The role of a Non-Executive Director (NED) is to represent and safeguard the long-term interests of shareholders and broader stakeholders, including employees, customers, society, and environment. As stewards of the company, the Board and its NEDs, have two primary governance responsibilities:
However, continued advances in artificial intelligence, robotic process automation (RPA), and distributed ledger technology like blockchain could bring about a completely new way for the Board to exercise its responsibilities. Ensuring data veracity could be instantaneous and decentralized, allowing for processes such as reviewing company accounts, financial reporting, and auditing to be real-time and immutable, requiring minimal effort on the part of NEDs.
Against this backdrop of change, we applied the methodology in our book Reinventing Jobs to reinvent the role of the NED. First we identified all the key activities performed by NEDs. We then categorized them based on whether they were repetitive (think rules-based, routine work) versus variable (think of work requiring creativity and innovation with limited to no rules or precedent) and identified the percentage of time spent on the activities. From this we identified the appropriate role of automation, should it substitute the human NED’s efforts to improve efficiency and effectiveness, or should it augment the human NED’s efforts to improve impact. Some key examples include:
Verifying financial statements and satisfying reporting requirements: likely will be substituted via distributed ledger technology and smart contracts
Given the asymmetry of information held by management and shareholders, processes such as internal and external audits, Board dashboards, and reporting requirements are assumed to reduce the likelihood of management pursuing their own interests or performing poorly.

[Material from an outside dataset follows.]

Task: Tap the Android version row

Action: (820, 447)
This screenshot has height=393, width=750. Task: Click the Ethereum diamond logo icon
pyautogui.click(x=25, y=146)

However, distributed ledger technology and smart contracts could take over the role of ensuring conformance with regulations and reporting requirements. For example, with distributed ledger technology, company accounts could be instantaneously verified anywhere in the world; likely rendering the audit, compliance, and reporting activities of the Board redundant. Companies also may not need annual shareholder meetings to adopt financial accounts and to vote on key resolutions. Advances in technology may allow for highly decentralized decision-making, wherein all stakeholders — be they shareholders, customers, employees — could exercise their preferences using real-time voting platforms.
Reviewing management’s proposals and participating in Board deliberations: likely will be augmented by AI.
Traditionally, NEDs have reviewed information provided by management and exercised judgement in making decisions. However, with the continued democratization of information and machine learning, access to real-time insights for decision making has become much easier. Instantaneous tracking and reporting of performance data coupled with predictive analytics can augment board decision making. For example, DKV, a Hong Kong-based venture capital fund, has an algorithm called Vital which has a seat on its Board and is responsible for guiding investment decisions. It is not inconceivable that all boards of the future might have at least one member which is an algorithm; which can keep up with boardroom discussions, contextualize the premise, reference past discussions and historic context, and provide real-time insights and recommendations as required.
Setting the strategy and vision of the company: will continue to mainly rely on human NEDs.
A key role of NEDs is to provide independent judgement and advice on issues of strategy, vision, performance and standards of conduct. NEDs need to constructively challenge, influence, and help the company set its strategic priorities. Given the highly variable nature of this work and the significant premium placed on experience, we posit that human NEDs will continue to play this role, albeit aided by better data and insights.
As seen in the above examples, the responsibilities of NEDs in the new world of work could be fundamentally different. Based on our analysis, about 48% of the activities currently performed by NEDs could be augmented by AI and automation and about 25% of the activities could be substituted.
What might this mean for the future role of NEDs? How might they spend time that has now been freed up? Might they be able to engage more deeply in the “more human” tasks like setting strategy? We foresee a shift away from traditional fiduciary responsibilities to a more advisory role. NEDs could likely spend more of their time as internal consultants and advisors to the CEO and management. NEDs will need to have a strong understanding of business models and customer preferences while industry and geographically-diverse experience, business networks and connections will be at a premium. NEDs would also need to acquire new skills related to cyber-security, gig-economy governance, tech-ethics, behavioral economics, up-skilling and re-skilling employees, reputation management, and stewarding a purpose-driven organization.
It is only by achieving the optimal balance between humans and machines that Boards can navigate the future of work. Indeed, companies in the new economy will continue to need strong NEDs; albeit with a different mandate, serving a different role, and with different skills. As one senior NED eloquently puts it, “you can’t come up with an algorithm for experience.” Maybe so… just don’t mention that to AlphaGo.